It’s A Free Country…even For The Bnp
January 16, 2007
Over fifty years ago the American political class, in one of its periodic fits of near insanity, began a witchhunt against communist sympathisers in the world of film and media. Led by the infamous Senator McCarthy, it was a short lived and ultimately unsuccessful attempt to drive communists and fel…
Over fifty years ago the American political class, in one of its periodic fits of near insanity, began a witchhunt against communist sympathisers in the world of film and media. Led by the infamous Senator McCarthy, it was a short lived and ultimately unsuccessful attempt to drive communists and fellow travellers out of positions of influence in Hollywood and beyond.
Freedom of speech and freedom of political thought lies at the heart of a democratic, open and tolerant society. Sadly, McCarthyite tactics are being used today by political activists in an attempt to drive the leading ballerina, Simone Clarke, from the English National Ballet (ENB), whose headquarters are within my constituency. Ms Clarke’s offence in the minds of the mob who have protested vigorously at the London Coliseum, where the English National Ballet performs, is her membership of the British National Party (BNP).
I have no truck with the BNP and their brand of politics. Nevertheless, I unequivocally support Ms Clarke’s right to join that party and to express her views, provided she does so within the laws of the land. The BNP is not an illegal organisation, in contrast to several extremist groups on both the left and right of British politics. Indeed the BNP does not openly promote violence nor openly espouse racist sentiments, although it would be naïve to believe that at least some of its leading members do not still subscribe to such views. In Ms Clarke’s case, part of the trouble is that the English National Ballet, with whom she performs, depends upon £6 million of annual government grant. As a result the protestors are campaigning for her to be sacked as a principal dancer with the ENB. Failing which presumably they would like to see an end to the public funding of the ENB and thus drive this much-loved premier artistic institution out of existence.
I believe that these tactics are also doing untold damage to the cause of anti-racism. In Ms Clarke’s own words, the BNP is “the only party willing to take a stand on immigration.” I fear she is right and it is unhealthy that the BNP appears to have a near monopoly of the immigration issue. By contrast the three mainstream political parties have been largely silenced from making any contribution to the debate on immigration and asylum for fear of being branded as racist.

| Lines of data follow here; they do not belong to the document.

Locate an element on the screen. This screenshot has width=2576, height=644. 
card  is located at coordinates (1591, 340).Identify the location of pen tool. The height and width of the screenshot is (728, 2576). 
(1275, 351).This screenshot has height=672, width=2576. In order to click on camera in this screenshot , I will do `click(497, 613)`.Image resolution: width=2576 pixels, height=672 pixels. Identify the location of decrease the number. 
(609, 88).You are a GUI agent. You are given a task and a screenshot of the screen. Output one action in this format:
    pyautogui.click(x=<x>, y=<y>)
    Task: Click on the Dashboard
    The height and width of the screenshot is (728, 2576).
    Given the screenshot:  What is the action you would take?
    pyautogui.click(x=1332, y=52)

Without doubt, immigration is an issue which responsible politicians must handle with great care and sensitivity, but the continued inability to have an open national debate on the matter only benefits political extremists. As a result it is not difficult to understand why the British National Party vote has risen so dramatically in recent years. It is now the main Opposition on the London Borough of Barking and Dagenham, where it holds eleven council seats and has a further twenty or so nationwide. With all the major political parties avoiding any debate on the issue, many electors who have strong views on immigration believe they now have no mainstream political party which speaks for them.
I believe we need to understand and confront the grievances of the rapidly increasing number of folk who are willing to vote and be seen as BNP supporters. Clearly last autumn the BNP received a massive publicity coup when a politically-motivated retrial of its party leader, Nick Griffin, resulted in his acquittal on charges of inciting racial hatred. This legal battle of wills came about as a result of a persistent campaign fought by the West Yorkshire police which was so keen to parade its anti-racial credentials that it pursued a campaign against Mr Griffin which resulted in a disastrous public relations coup for the Far Right.
There is little doubt that across our country the BNP is beginning to play to the genuine fears of many electors who feel themselves disenfranchised from the political process. We need a rather more nuanced approach than simply branding a party – and its supporters – as fascists.
The latter-day attempts at McCarthyism that we see on the streets outside the English National Ballet are precisely the wrong way to start dealing with this issue. They can only lead to more division and discord – it is for the political establishment to address the reasons why people are attracted in a democracy to supporting extremist parties. Only then can we render redundant those politicians who choose to offer intolerant and prejudiced policies.